Product analytics is the process of collecting, measuring, and analysing data about how users interact with a product. It helps businesses understand usage patterns, identify friction points, and make informed decisions to improve customer experience and drive growth. Product analytics goes beyond basic web analytics by focusing on user behaviour within apps, platforms, or software.

For example, a SaaS company may use product analytics to track how often customers use a new feature and whether it increases retention.

Advanced

Product analytics platforms capture event-based data such as clicks, page views, feature adoption, and user flows. They support cohort analysis, funnel tracking, segmentation, and retention studies.

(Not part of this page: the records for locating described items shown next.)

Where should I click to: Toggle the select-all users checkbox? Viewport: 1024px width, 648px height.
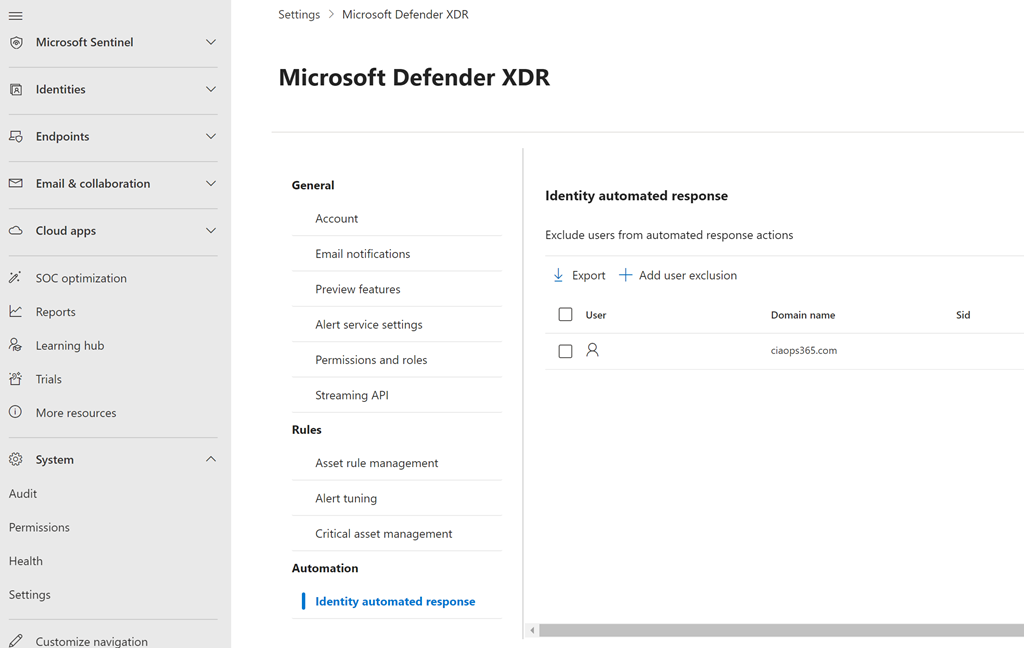pos(565,315)
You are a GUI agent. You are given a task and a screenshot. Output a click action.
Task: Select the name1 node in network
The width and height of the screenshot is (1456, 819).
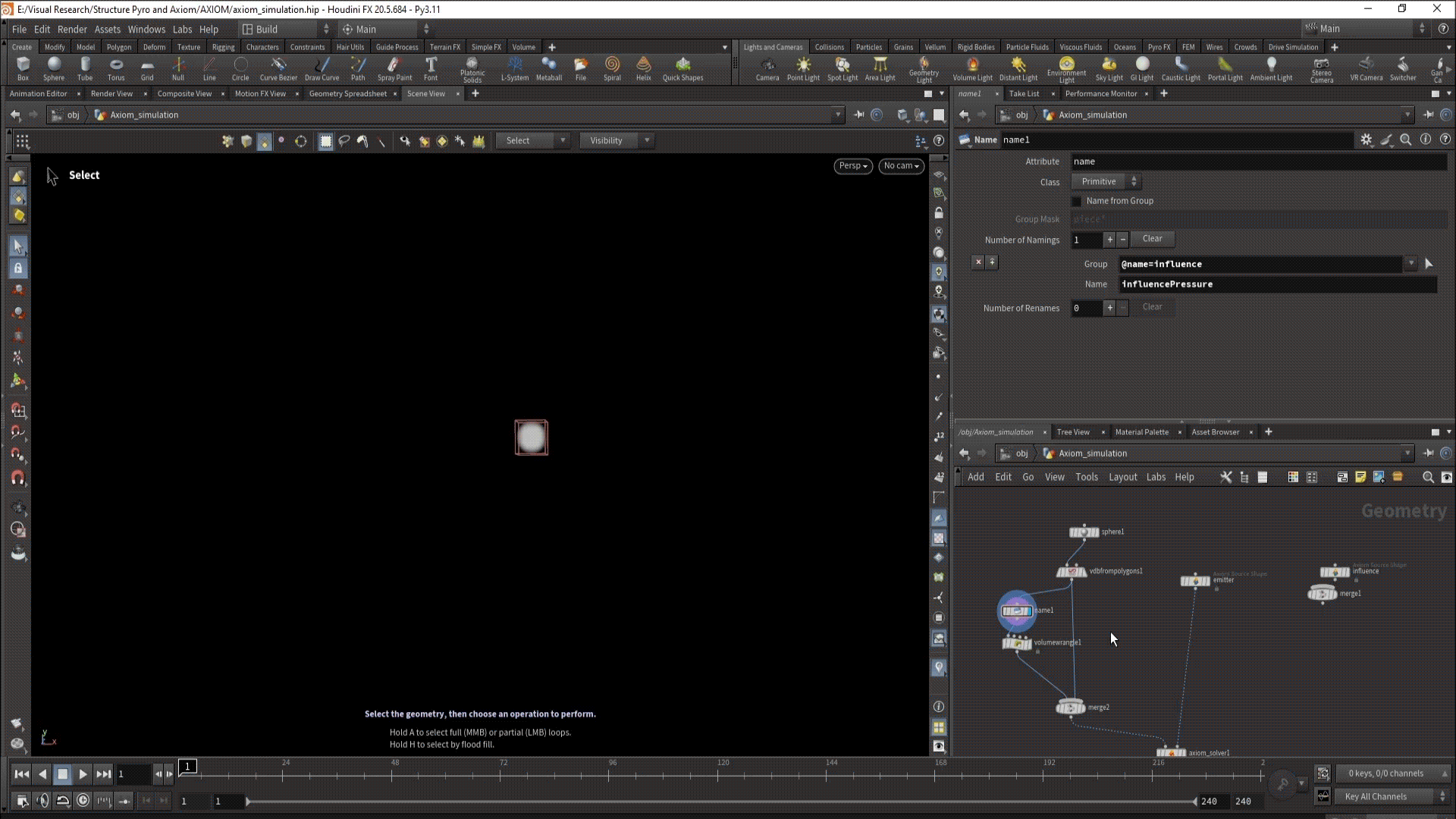[1017, 610]
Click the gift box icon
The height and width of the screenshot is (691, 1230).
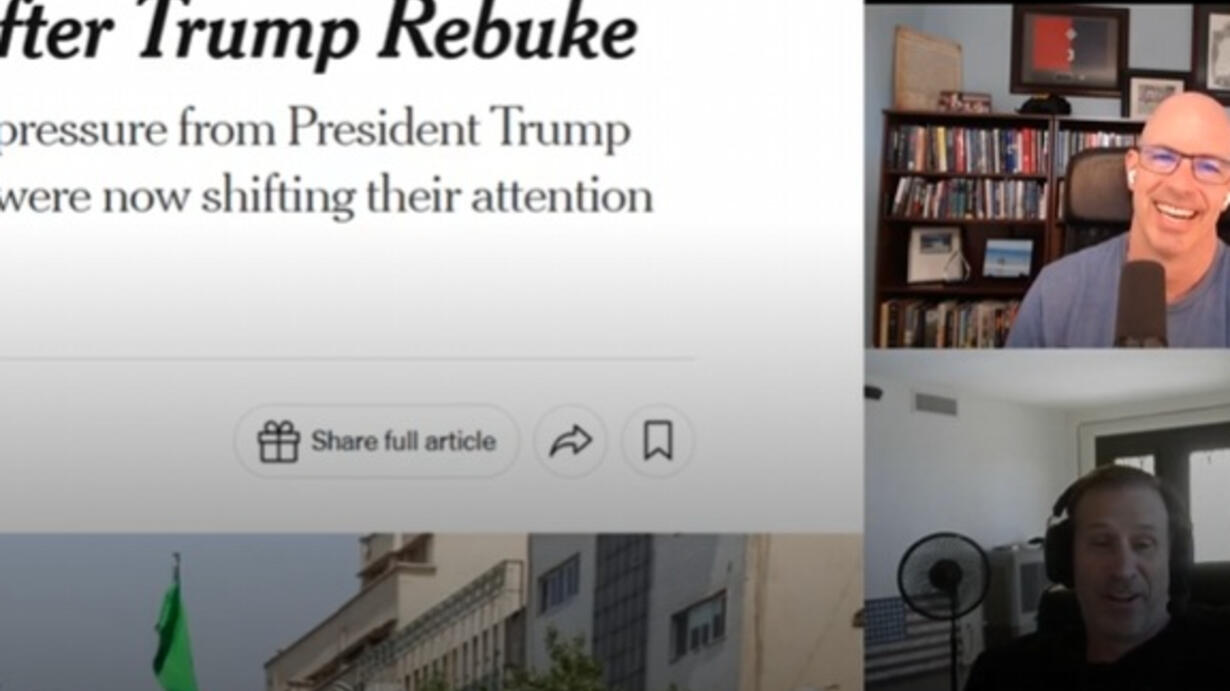(x=278, y=441)
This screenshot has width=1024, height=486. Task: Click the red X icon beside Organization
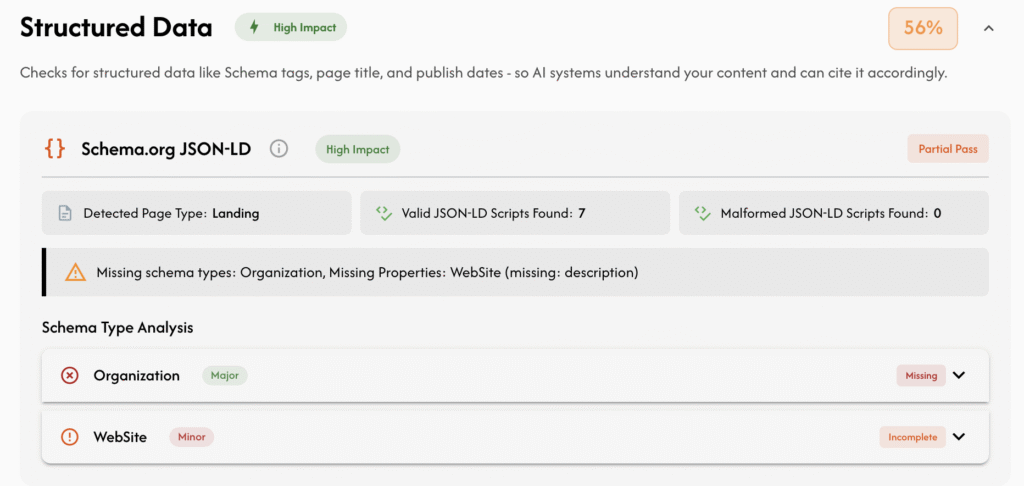point(70,376)
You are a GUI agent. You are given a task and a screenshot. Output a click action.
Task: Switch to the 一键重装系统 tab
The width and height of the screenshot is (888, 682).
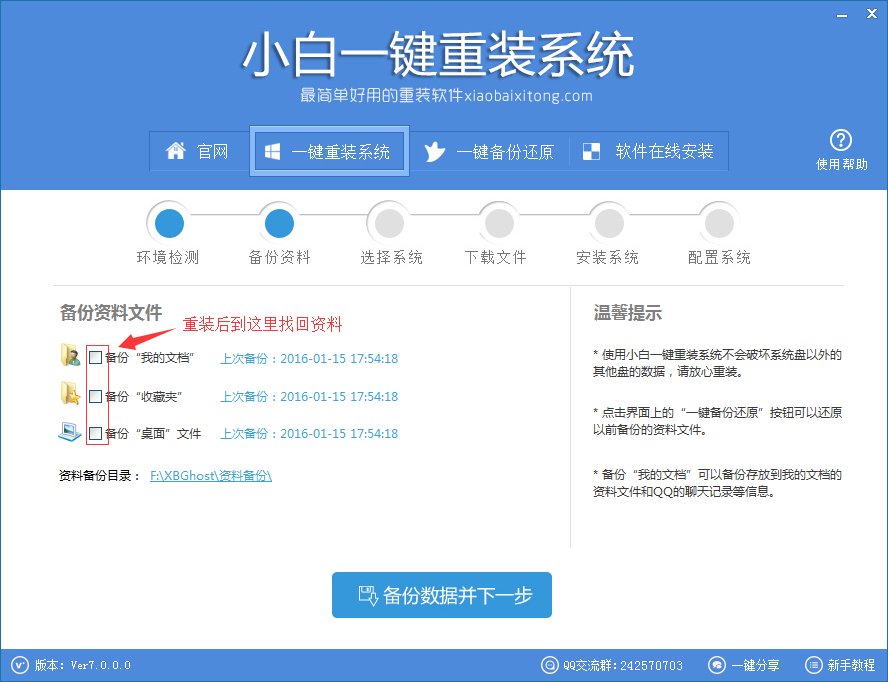tap(329, 151)
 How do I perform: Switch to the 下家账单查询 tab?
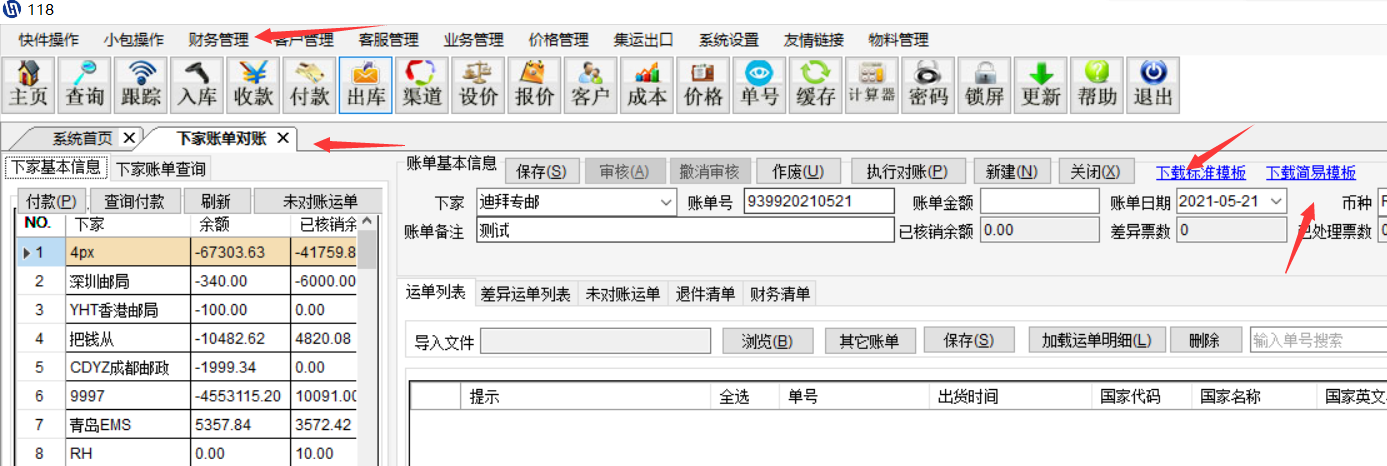coord(160,170)
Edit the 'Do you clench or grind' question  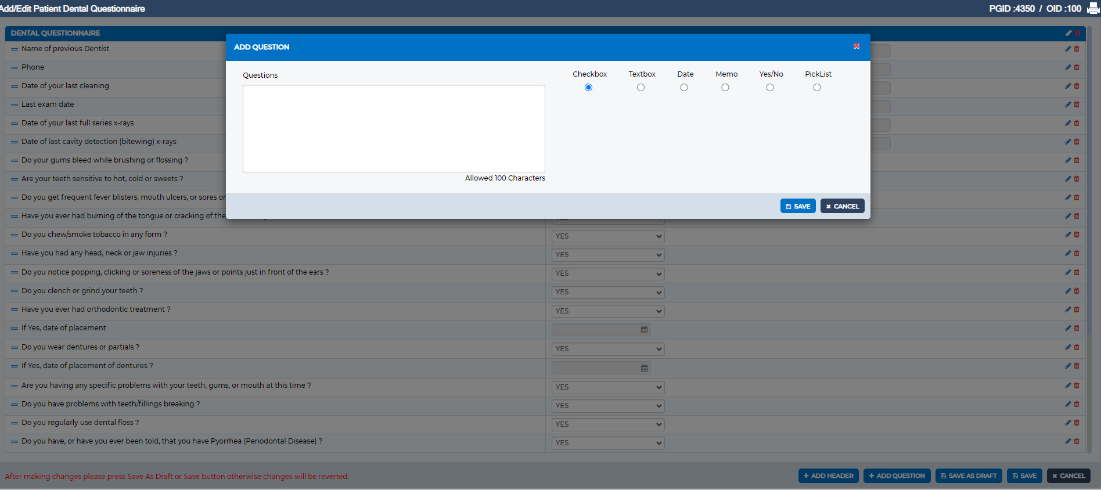(1068, 291)
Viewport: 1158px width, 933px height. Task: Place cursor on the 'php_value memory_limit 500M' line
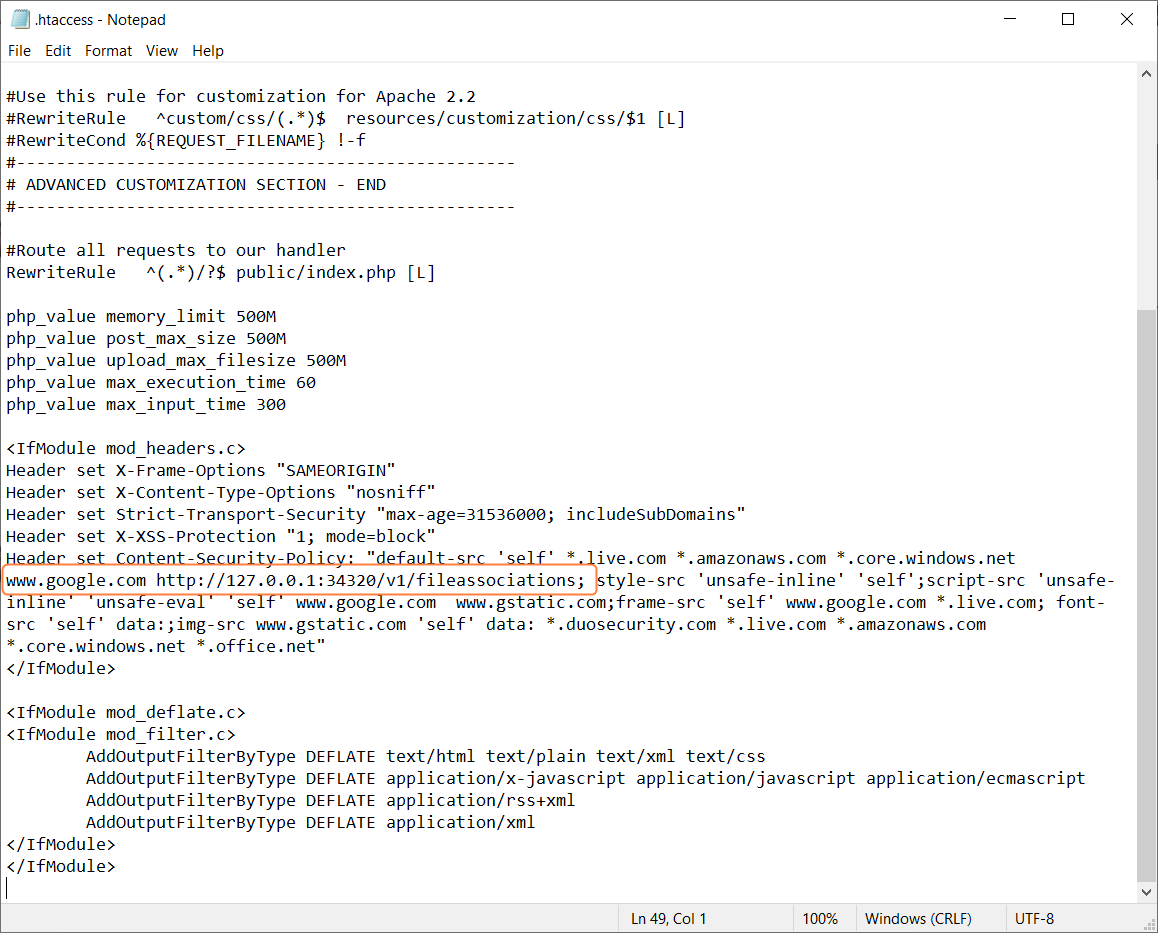[x=141, y=317]
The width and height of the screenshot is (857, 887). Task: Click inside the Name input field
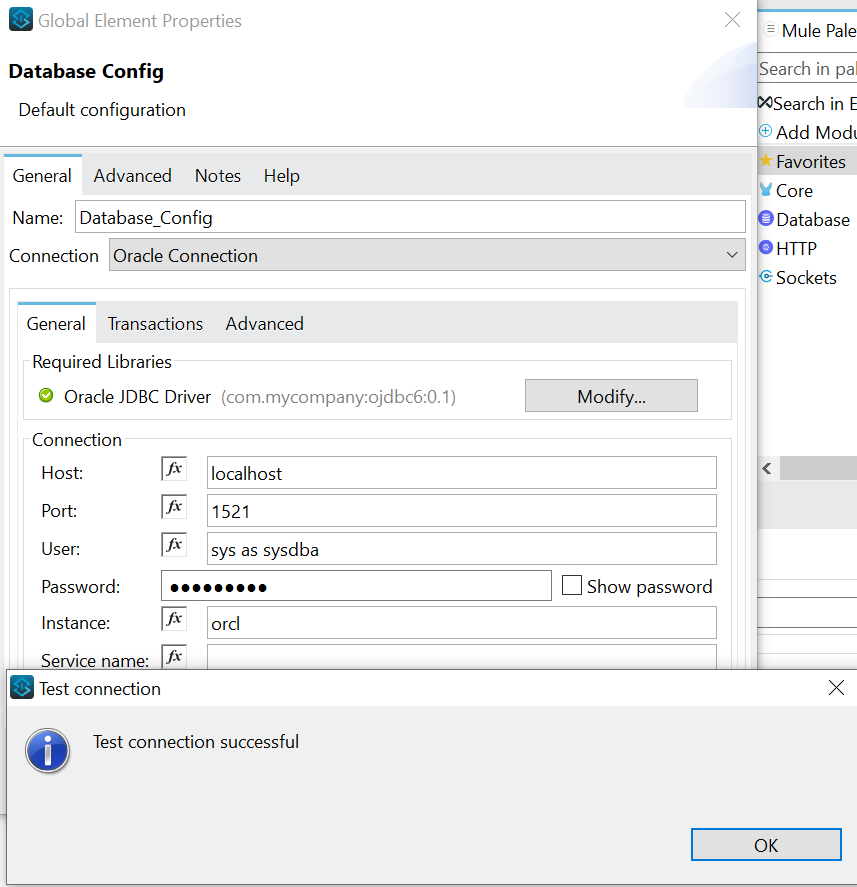(410, 217)
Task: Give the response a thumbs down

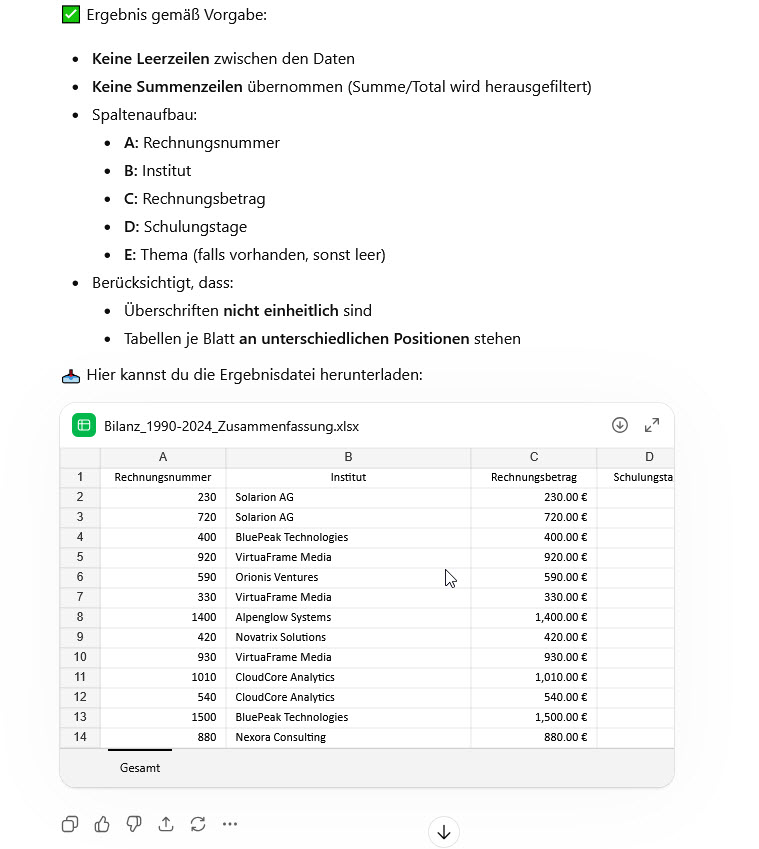Action: point(134,824)
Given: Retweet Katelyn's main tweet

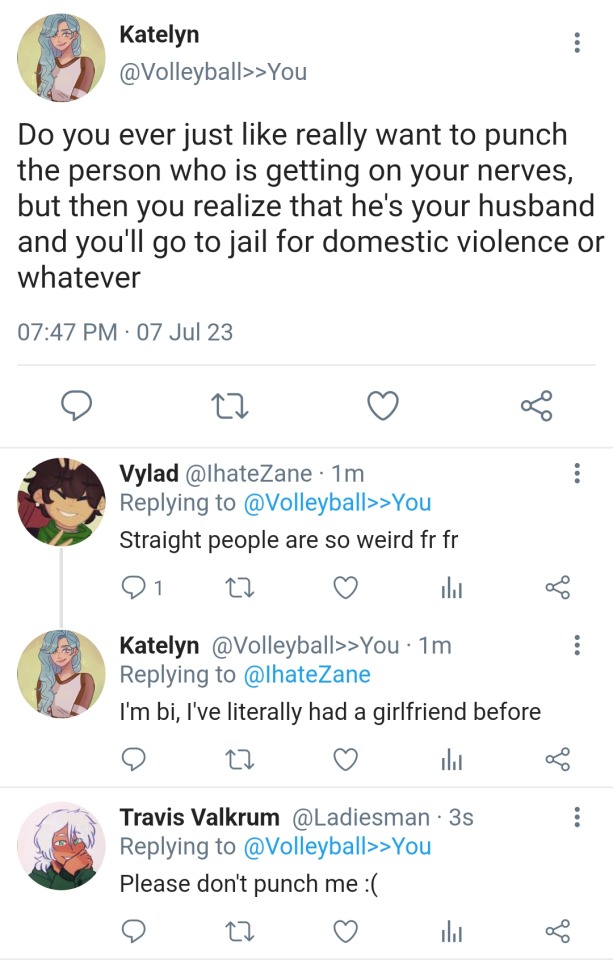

Tools like Amplitude, Mixpanel, and Pendo allow teams to visualise data, run A/B tests, and measure outcomes of product changes.

Advanced product analytics involves integrating data from CRM, ERP, and customer feedback systems to build a complete view of the customer journey. Machine learning models can predict churn risk, recommend personalised features, or identify high-value user cohorts. Teams often connect product analytics to experimentation frameworks and roadmaps to guide prioritisation.

Why it matters

  • Provides evidence-based insights for product decisions.
  • Improves user experience by identifying pain points.
  • Increases retention and engagement by tracking behaviour over time.
  • Aligns product strategy with customer needs and business outcomes.

Use cases

  • Measuring adoption rates of new product features.
  • Tracking conversion through user onboarding funnels.
  • Identifying cohorts with high churn risk.
  • Running experiments to validate product improvements.

Metrics

  • Daily active users (DAU) and monthly active users (MAU).
  • Feature adoption and usage frequency.
  • Customer retention and churn rates.
  • Net Promoter Score (NPS) linked to product usage.

Issues

  • Data overload without clear tracking goals.
  • Privacy and compliance risks when collecting user data.
  • Misinterpretation of metrics leading to poor product decisions.
  • Difficulty aligning analytics with cross-team priorities.

Example

A mobile app company introduces a new social sharing feature. Product analytics shows that adoption is low because users struggle to find the option. After repositioning the feature in the interface, usage doubles and overall engagement improves.